If an output variable's length is greater than 64KB, steps can fail or truncate the output. If you need to export large amounts of data, consider uploading artifacts or exporting artifacts by email.

Multi-line output variables truncated

Output variables don't support multi-line output. Content after the first line is truncated. If you need to export multi-line data, consider uploading artifacts or exporting artifacts by email.

Truncated execution logs

Each CI step supports a maximum log size of 5MB. Harness truncates logs larger than 5MB. If necessary, you can export full logs.

Furthermore, there is a single-line limit of 25KB. If an individual line exceeds this limit, it is truncated and ends with (log line truncated).

Note that the CI log limit is different from the Harness CD log limit.

Export full logs

If your log files are larger than 5MB, you can export execution logs to an external cache and examine the full logs there.

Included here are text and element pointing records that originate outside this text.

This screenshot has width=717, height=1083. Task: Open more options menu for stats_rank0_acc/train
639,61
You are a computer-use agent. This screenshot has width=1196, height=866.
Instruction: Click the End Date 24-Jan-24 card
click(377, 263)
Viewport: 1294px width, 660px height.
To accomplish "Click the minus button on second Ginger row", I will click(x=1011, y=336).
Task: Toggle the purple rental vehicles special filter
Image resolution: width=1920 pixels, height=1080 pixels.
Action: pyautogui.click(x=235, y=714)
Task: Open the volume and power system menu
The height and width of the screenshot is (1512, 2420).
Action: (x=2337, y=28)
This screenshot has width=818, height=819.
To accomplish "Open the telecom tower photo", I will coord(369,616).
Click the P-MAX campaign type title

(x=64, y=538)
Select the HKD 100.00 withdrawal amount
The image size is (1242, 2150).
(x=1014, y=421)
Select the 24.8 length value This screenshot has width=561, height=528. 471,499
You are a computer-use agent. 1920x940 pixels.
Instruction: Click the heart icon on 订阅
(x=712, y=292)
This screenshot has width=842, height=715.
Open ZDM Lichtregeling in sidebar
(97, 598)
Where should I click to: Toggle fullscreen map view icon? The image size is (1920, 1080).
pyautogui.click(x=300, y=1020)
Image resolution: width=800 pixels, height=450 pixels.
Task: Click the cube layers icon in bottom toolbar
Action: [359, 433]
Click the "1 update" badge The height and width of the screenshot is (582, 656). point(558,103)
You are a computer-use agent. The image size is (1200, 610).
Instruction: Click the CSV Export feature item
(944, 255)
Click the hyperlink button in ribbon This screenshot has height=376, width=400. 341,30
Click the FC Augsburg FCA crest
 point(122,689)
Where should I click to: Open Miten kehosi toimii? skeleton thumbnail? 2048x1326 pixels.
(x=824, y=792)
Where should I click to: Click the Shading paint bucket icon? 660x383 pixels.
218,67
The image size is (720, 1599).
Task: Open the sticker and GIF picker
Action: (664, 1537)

  1. Add a step to your pipeline that records each step's complete logs into one or more files.
  2. If you have a lot of log files or your logs are large, add a step to compress the log files into an archive.
  3. Use an Upload Artifact step to upload the log files to cloud storage.
  4. Repeat the above process for each stage in your pipeline for which you want to export the full logs.
  5. Examine the log files in your cloud storage. If you used the S3 Upload and Publish or Artifact Metadata Publisher plugins, you can find direct links to your uploaded files on the Artifacts tab on the Build detail page.
Log forwarding

You can also use a service, such as env0, to forward logs to platforms suited for ingesting large logs.

Step logs disappear

If step logs disappear from pipelines that are using a Kubernetes cluster build infrastructure, you must either allow outbound communication with storage.googleapis.com or contact Harness Support to enable the CI_INDIRECT_LOG_UPLOAD feature flag.

For more information about configuring connectivity, go to:

Docker Hub rate limiting

By default, Harness uses anonymous Docker access to connect to pull Harness images. If you experience rate limiting issues when pulling images, try one of these solutions:

  • Use credentialed access, rather than anonymous access, to pull Harness CI images.
  • Configure the default Docker connector to pull images from the public Harness GCR project instead of Docker Hub.
  • Pull Harness images from your own private registry.

For instructions on each of these options, go to Connect to the Harness container image registry.

Can't connect to Docker daemon

Error messages like cannot connect to the Docker daemon indicate that you might have multiple steps attempting to run Docker at the same time. This can occur when running GitHub Actions in stages that have Docker-in-Docker (DinD) Background steps.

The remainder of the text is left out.